MethylBERT: A Transformer-based model for read-level DNA methylation pattern identification and tumour deconvolution, Yunhee Jeong, Karl Rohr, Pavlo Lutsik, bioRxiv 2023.10.29.564590; doi: https://doi.org/10.1101/2023.10.29.564590
Installation
MethylBERT runs most stably with Python=3.7
Pip Installation
MethylBERT is available as a python package.
conda create -n methylbert -c conda-forge python=3.7 cudatoolkit==11.1.1 pip
conda activate methylbert
pip install methylbert
Manual Installation
You can set up your conda environment with the setup.py
file.
conda create -n methylbert -c conda-forge python=3.7 cudatoolkit==11.1.1 pip
conda activate methylbert
git clone https://github.com/hanyangii/methylbert.git
cd methylbert
pip3 install .
Quick start
Python library
If you want to use MethylBERT as a python library, please follow the tutorials.
Command line
MethylBERT supports a command line tool. Before using the command line tool, please check the input file requirements
> methylbert
MethylBERT v0.0.2
One option must be given from ['preprocess_finetune', 'finetune', 'deconvolute']

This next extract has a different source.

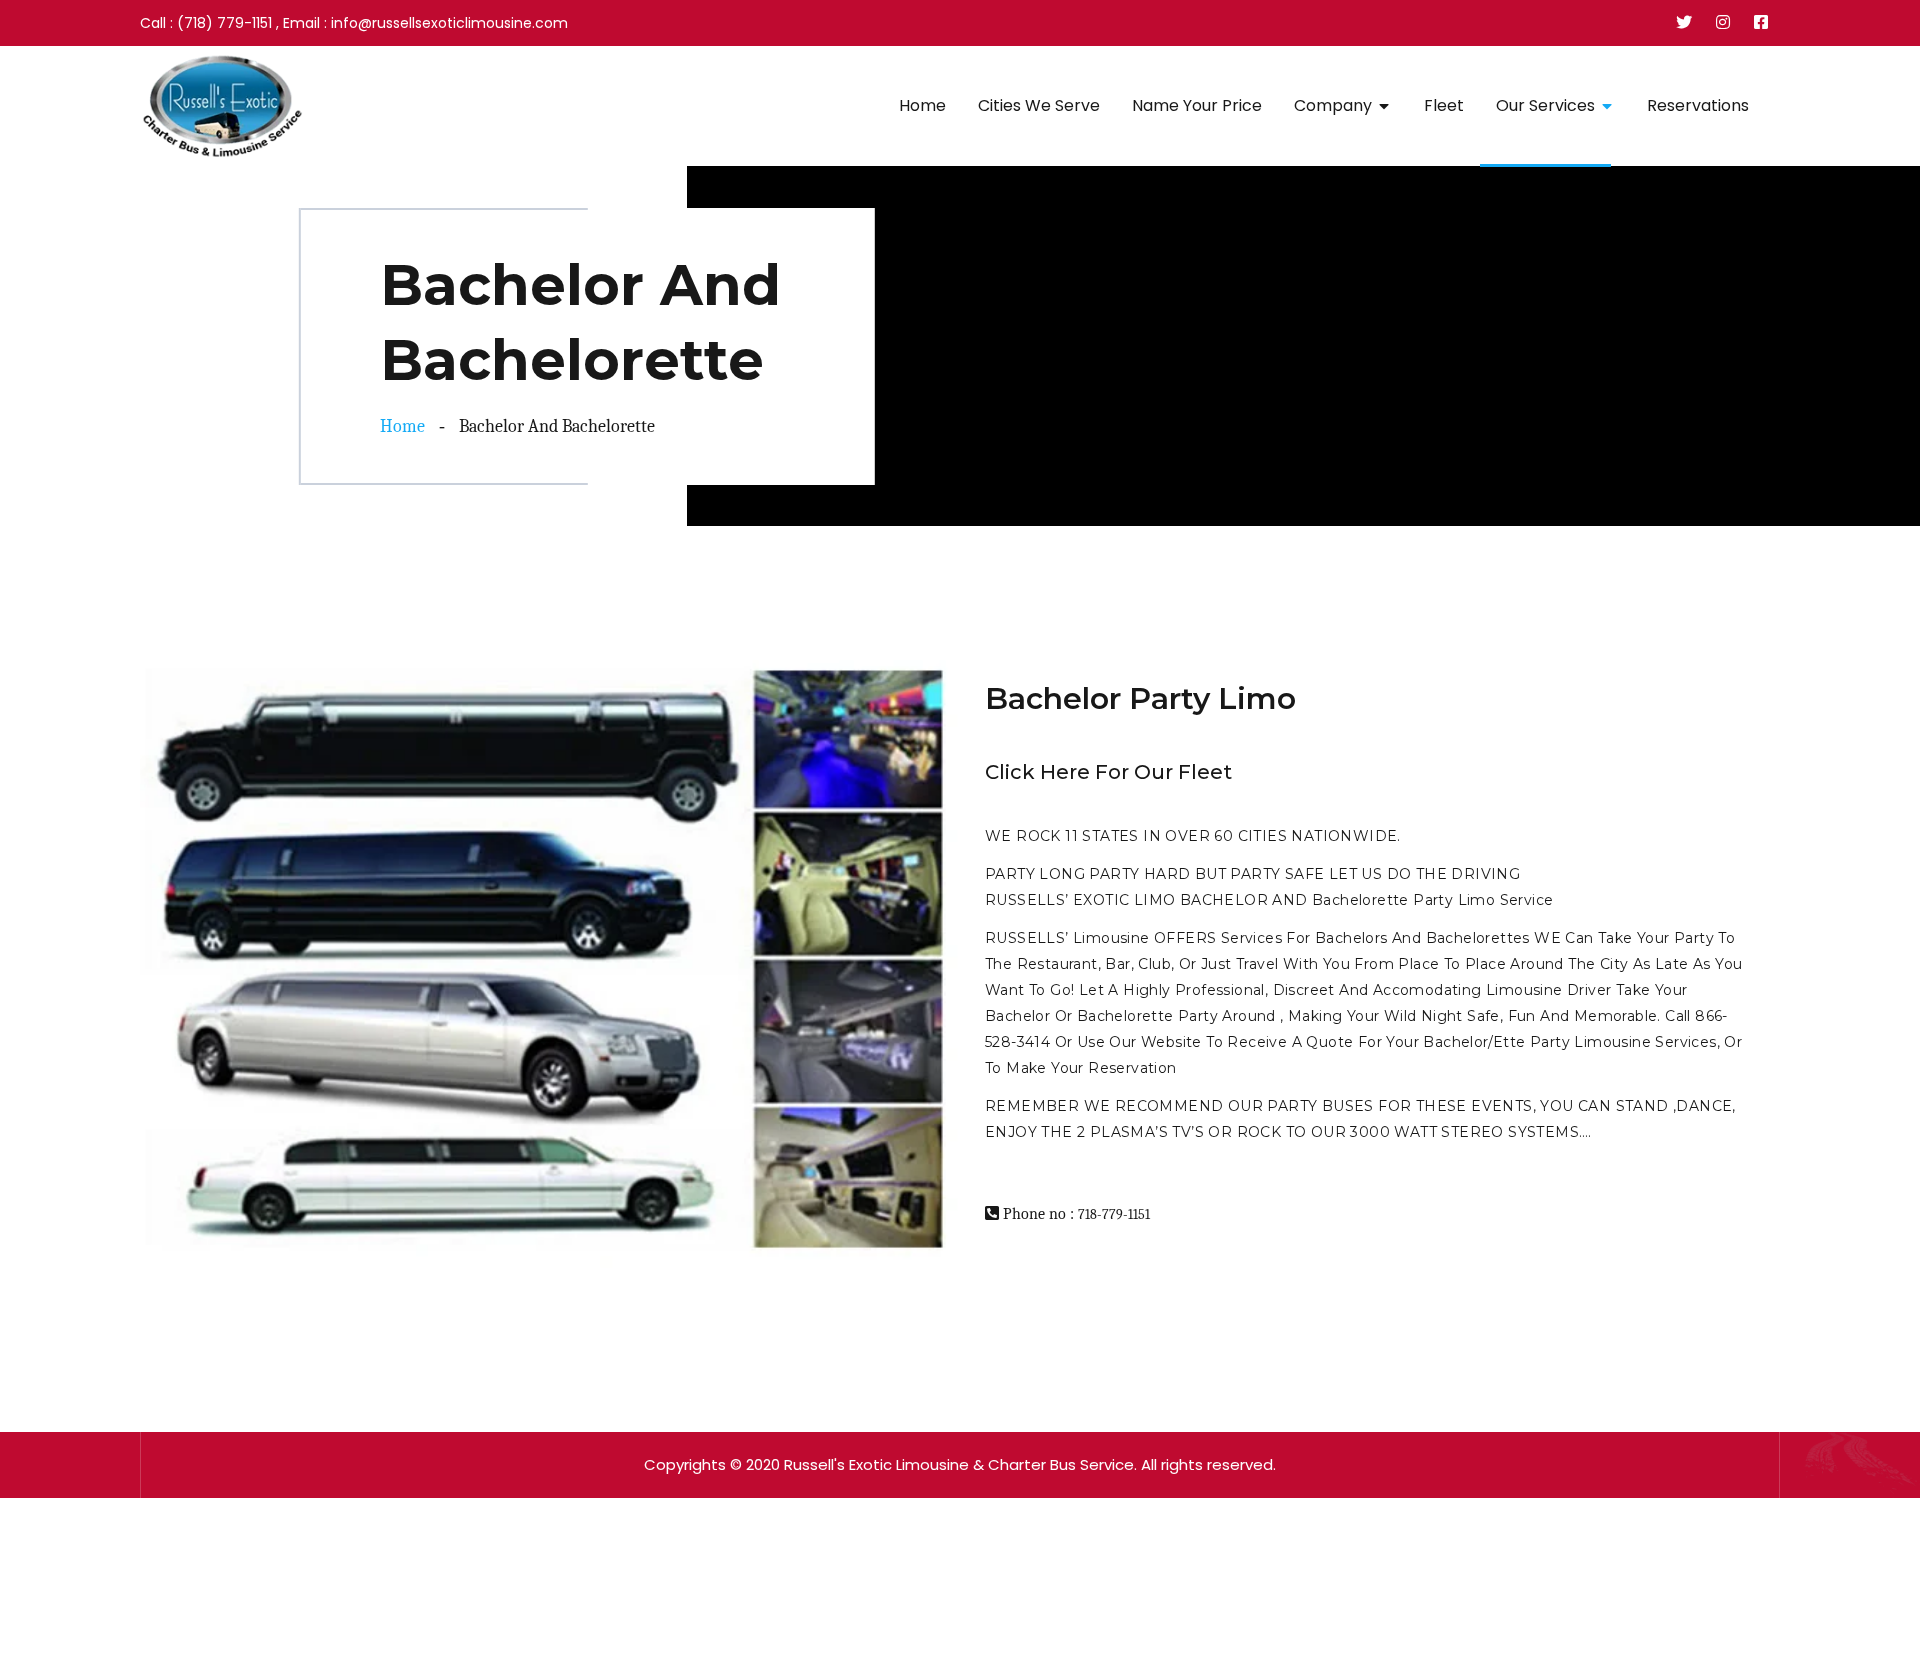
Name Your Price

1. Data Preprocessing to fine-tune MethylBERT
> methylbert preprocess_finetune --help
MethylBERT v0.0.2
usage: methylbert preprocess_finetune [-h] [-s SC_DATASET] [-f INPUT_FILE] -d
F_DMR -o OUTPUT_DIR -r F_REF
[-nm N_MERS] [-p SPLIT_RATIO]
[-nd N_DMRS] [-c N_CORES] [--seed SEED]
[--ignore_sex_chromo IGNORE_SEX_CHROMO]
optional arguments:
-h, --help show this help message and exit
-s SC_DATASET, --sc_dataset SC_DATASET
a file all single-cell bam files are listed up. The
first and second columns must indicate file names and
cell types if cell types are given. Otherwise, each
line must have one file path.
-f INPUT_FILE, --input_file INPUT_FILE
.bam file to be processed
-d F_DMR, --f_dmr F_DMR
.bed or .csv file DMRs information is contained
-o OUTPUT_DIR, --output_dir OUTPUT_DIR
a directory where all generated results will be saved
-r F_REF, --f_ref F_REF
.fasta file containing reference genome
-nm N_MERS, --n_mers N_MERS
K for K-mer sequences (default: 3)
-p SPLIT_RATIO, --split_ratio SPLIT_RATIO
the ratio between train and test dataset (default:
0.8)
-nd N_DMRS, --n_dmrs N_DMRS
Number of DMRs to take from the dmr file. If the value
is not given, all DMRs will be used
-c N_CORES, --n_cores N_CORES
number of cores for the multiprocessing (default: 1)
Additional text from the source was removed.